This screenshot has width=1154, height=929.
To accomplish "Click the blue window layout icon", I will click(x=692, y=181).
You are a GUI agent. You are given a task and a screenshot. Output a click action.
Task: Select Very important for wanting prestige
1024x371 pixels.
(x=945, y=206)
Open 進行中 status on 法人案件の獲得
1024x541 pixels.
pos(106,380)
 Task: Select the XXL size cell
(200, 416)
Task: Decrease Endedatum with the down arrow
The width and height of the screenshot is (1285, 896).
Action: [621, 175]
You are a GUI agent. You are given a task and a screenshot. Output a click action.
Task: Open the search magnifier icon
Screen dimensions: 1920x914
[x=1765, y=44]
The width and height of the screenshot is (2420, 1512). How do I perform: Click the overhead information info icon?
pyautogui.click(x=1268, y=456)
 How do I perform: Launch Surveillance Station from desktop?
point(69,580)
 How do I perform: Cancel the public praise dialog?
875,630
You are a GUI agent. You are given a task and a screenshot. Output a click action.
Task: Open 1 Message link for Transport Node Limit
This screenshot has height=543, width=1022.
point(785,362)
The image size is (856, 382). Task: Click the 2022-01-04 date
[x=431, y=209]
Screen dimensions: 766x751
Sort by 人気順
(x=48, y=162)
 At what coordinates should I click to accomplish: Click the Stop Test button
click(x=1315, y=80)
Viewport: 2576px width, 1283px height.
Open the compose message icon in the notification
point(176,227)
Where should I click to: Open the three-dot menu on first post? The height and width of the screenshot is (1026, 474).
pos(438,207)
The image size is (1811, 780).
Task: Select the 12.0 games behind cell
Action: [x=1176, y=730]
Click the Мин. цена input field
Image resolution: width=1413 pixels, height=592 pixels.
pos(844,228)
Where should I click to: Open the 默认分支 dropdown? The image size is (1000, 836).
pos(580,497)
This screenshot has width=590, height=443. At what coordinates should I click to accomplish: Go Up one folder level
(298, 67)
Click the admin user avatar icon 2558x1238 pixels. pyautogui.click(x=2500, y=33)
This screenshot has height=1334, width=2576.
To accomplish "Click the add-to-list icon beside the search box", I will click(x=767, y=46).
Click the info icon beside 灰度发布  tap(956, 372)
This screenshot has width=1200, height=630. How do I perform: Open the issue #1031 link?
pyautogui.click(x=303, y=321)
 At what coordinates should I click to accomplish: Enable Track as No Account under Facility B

Prompt:
Rewrite all of the data above, swapping every "GUI agent" for "screen assistant" and leaving everything else unchanged.

Exercise result:
This screenshot has width=1154, height=929.
To accomplish "Click the blue window layout icon", I will click(x=692, y=181).
You are a screen assistant. You are given a task and a screenshot. Output a click action.
Task: Select Very important for wanting prestige
1024x371 pixels.
(x=945, y=206)
Open 進行中 status on 法人案件の獲得
1024x541 pixels.
pos(106,380)
 Task: Select the XXL size cell
(200, 416)
Task: Decrease Endedatum with the down arrow
The width and height of the screenshot is (1285, 896).
Action: [621, 175]
You are a screen assistant. You are given a task and a screenshot. Output a click action.
Task: Open the search magnifier icon
Screen dimensions: 1920x914
[x=1765, y=44]
The width and height of the screenshot is (2420, 1512). How do I perform: Click the overhead information info icon?
pyautogui.click(x=1268, y=456)
 How do I perform: Launch Surveillance Station from desktop?
point(69,580)
 How do I perform: Cancel the public praise dialog?
875,630
You are a screen assistant. You are given a task and a screenshot. Output a click action.
Task: Open 1 Message link for Transport Node Limit
This screenshot has height=543, width=1022.
point(785,362)
The image size is (856, 382). Task: Click the 2022-01-04 date
[x=431, y=209]
Screen dimensions: 766x751
Sort by 人気順
(x=48, y=162)
 At what coordinates should I click to accomplish: Click the Stop Test button
click(x=1315, y=80)
Viewport: 2576px width, 1283px height.
Open the compose message icon in the notification
point(176,227)
Where should I click to: Open the three-dot menu on first post? The height and width of the screenshot is (1026, 474).
pos(438,207)
The image size is (1811, 780).
Task: Select the 12.0 games behind cell
Action: [x=1176, y=730]
Click the Мин. цена input field
Image resolution: width=1413 pixels, height=592 pixels.
pos(844,228)
Where should I click to: Open the 默认分支 dropdown? The image size is (1000, 836).
pos(580,497)
This screenshot has width=590, height=443. At what coordinates should I click to accomplish: Go Up one folder level
(298, 67)
Click the admin user avatar icon 2558x1238 pixels. pyautogui.click(x=2500, y=33)
This screenshot has height=1334, width=2576.
To accomplish "Click the add-to-list icon beside the search box", I will click(x=767, y=46).
Click the info icon beside 灰度发布  tap(956, 372)
This screenshot has width=1200, height=630. How do I perform: Open the issue #1031 link?
pyautogui.click(x=303, y=321)
 At what coordinates should I click to accomplish: Enable Track as No Account under Facility B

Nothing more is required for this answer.